The "Pac-man" has an interesting history. I don't think it's Dunbar, but it was a socialization thing, part of the many different types of play with a young puppy to get them used to everything and immune to panic.... So you sit on the pup, you startle the pup, you chase the pup, put you finger in his ears, and so on.... anything that a Vet or a child might do.... but you do it in a playful manner, so if it occurs in real life, the dog is not threatened. In more recent years, the submissive trainers have used it on full grown dogs to enforce submission... ridiculous! ... and dangerous.

I lay on top of my dog all the time, with minimal weight... and he can fall asleep that way. If he's not in the mood to tolerate it, he will complain and try to get up and leave, but it is rare. On a different behavior, we were sitting outside of PetsMart when he was a pup, to get him to be calm and socialized with moving people. A woman walked up behind us and started petting him.
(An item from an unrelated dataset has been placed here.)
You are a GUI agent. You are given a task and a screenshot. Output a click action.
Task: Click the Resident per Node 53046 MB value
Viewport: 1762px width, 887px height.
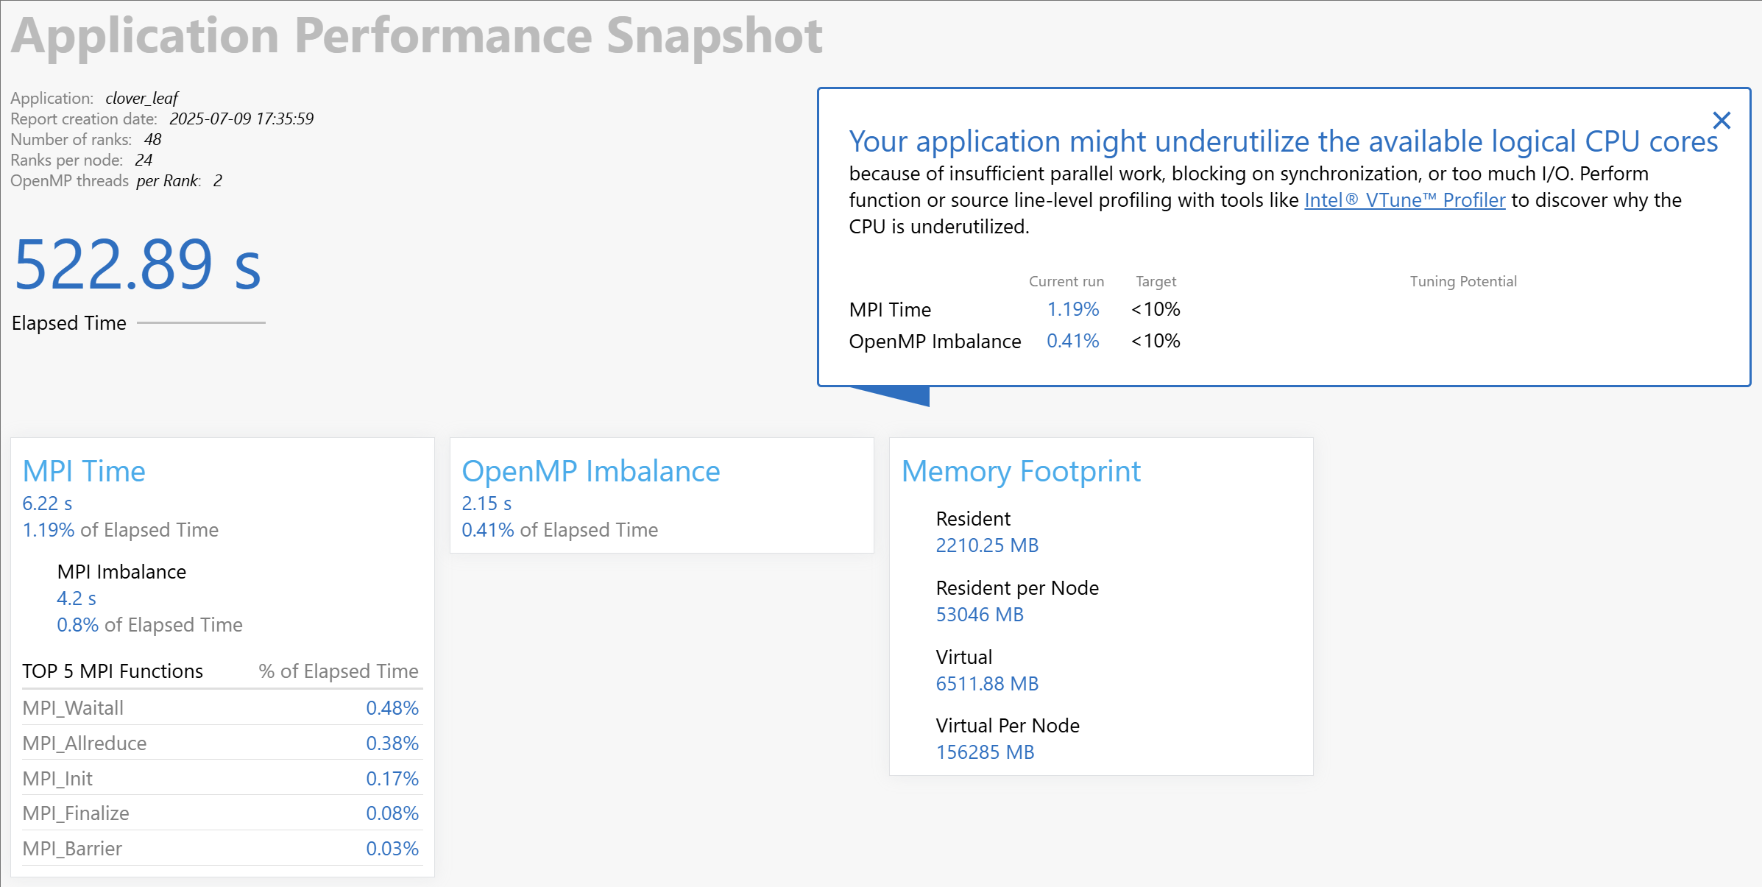click(x=980, y=615)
My dog startled, moved his head quickly to look at her, and smiled. The woman jumped back, and when I saw her, I noticed that she had 3 stitches in her lip. She said she was nervous when my dog startled because she had just gotten bitten yesterday! Without the startle training, I think my dog would have bitten her, too! I can train the dog, but I didn't say anything to the woman 

If no one has mentioned it, Pulling is not due to strength. Pulling is a behavior that all dogs can learn, if they believe that the more they pull, the faster you will walk. Or something like that. So, the goal is to re-train them that the more they pull, the more you will stop. Look up loose leash training or silky leash on Google and on Youtube.


----------



## Abbylynn (Jul 7, 2011)

The " pac-man" history is interesting. 

The pulling is improving. I have been just stopping dead in my tracks when he does this. He is beginning to turn around and stop to look at me. Now I just need him to come to me; this is where I am going to use the clicker to get him to return ... but honestly it is freezing outside right now ...and I must not stay out too long in this cold due to my health. So, I guess when it is too cold outside we will resort to the training area I made in the basement as I can train for longer periods of time. It is 1500 sq. feet. I hope it is enough room? I have made smaller areas work for " heel "in the past. Of course I know it is not the same as there are not distractions. 
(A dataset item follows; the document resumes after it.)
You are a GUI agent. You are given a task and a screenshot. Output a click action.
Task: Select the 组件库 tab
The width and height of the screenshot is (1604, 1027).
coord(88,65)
Any advice on this or insight?


----------



## wvasko (Dec 15, 2007)

You're talking about a basement 30 ft by 50 ft approx. or close to it anyway that room should work fine for starter work just remember dogs that will heel in the basement don't generalize so they may not have same expertise when out of basement. That being said, do it cause any work is better than none. It's a good non-distraction area if other dogs are upstairs. I start all dogs in a distraction free place, I've always told people that the dog and owner are 2 figure skaters, they both know how to skate but they don't have a clue on how to skate together as a pair. What better way than to work in a place where you and dog can concentrate on work being done. 
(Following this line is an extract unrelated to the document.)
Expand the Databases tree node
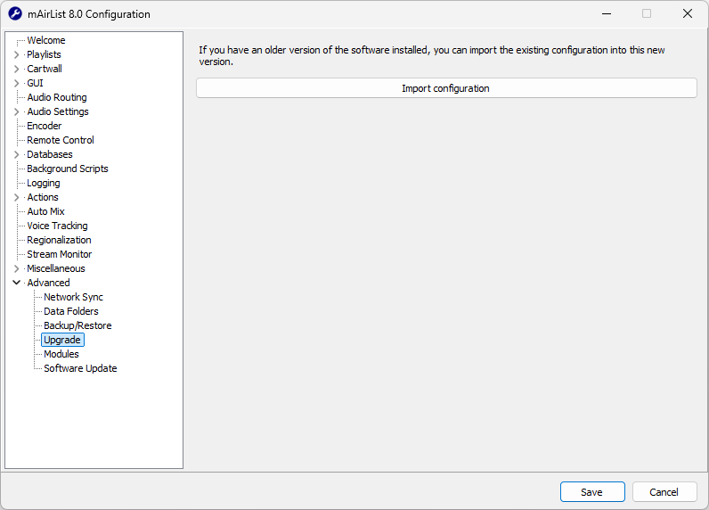This screenshot has height=510, width=709. (x=16, y=154)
Distractions can then be added. You can teach heeling, on lead sits, on lead downs, then on lead sit-stays, on lead down-stays and on lead recall work added to the mix. Then start drop lead stay work. This is kindergarten work but very important. The easy part is you are working in an area where the dog is under your control unless he can open the door. 

When we decided Pierce was getting dumped on us, the very 1st thing I did was 30 days work in training bldg cause the dog was a nice dog but a dog approaching 2 years old that had no training at all. He had to have some manners before allowed in home. Not gonna get into how to train because I'm aversive as you know, but there is nothing wrong with working in basement.


----------



## Abbylynn (Jul 7, 2011)

wvasko said:


> You're talking about a basement 30 ft by 50 ft approx. or close to it anyway that room should work fine for starter work just remember dogs that will heel in the basement don't generalize so they may not have same expertise when out of basement. That being said, do it cause any work is better than none. It's a good non-distraction area if other dogs are upstairs. I start all dogs in a distraction free place, I've always told people that the dog and owner are 2 figure skaters, they both know how to skate but they don't have a clue on how to skate together as a pair. What better way than to work in a place where you and dog can concentrate on work being done.
> 
> Distractions can then be added. You can teach heeling, on lead sits, on lead downs, then on lead sit-stays, on lead down-stays and on lead recall work added to the mix. Then start drop lead stay work. This is kindergarten work but very important. The easy part is you are working in an area where the dog is under your control unless he can open the door.
> 
> When we decided Pierce was getting dumped on us, the very 1st thing I did was 30 days work in training bldg cause the dog was a nice dog but a dog approaching 2 years old that had no training at all. He had to have some manners before allowed in home. Not gonna get into how to train because I'm aversive as you know, but there is nothing wrong with working in basement.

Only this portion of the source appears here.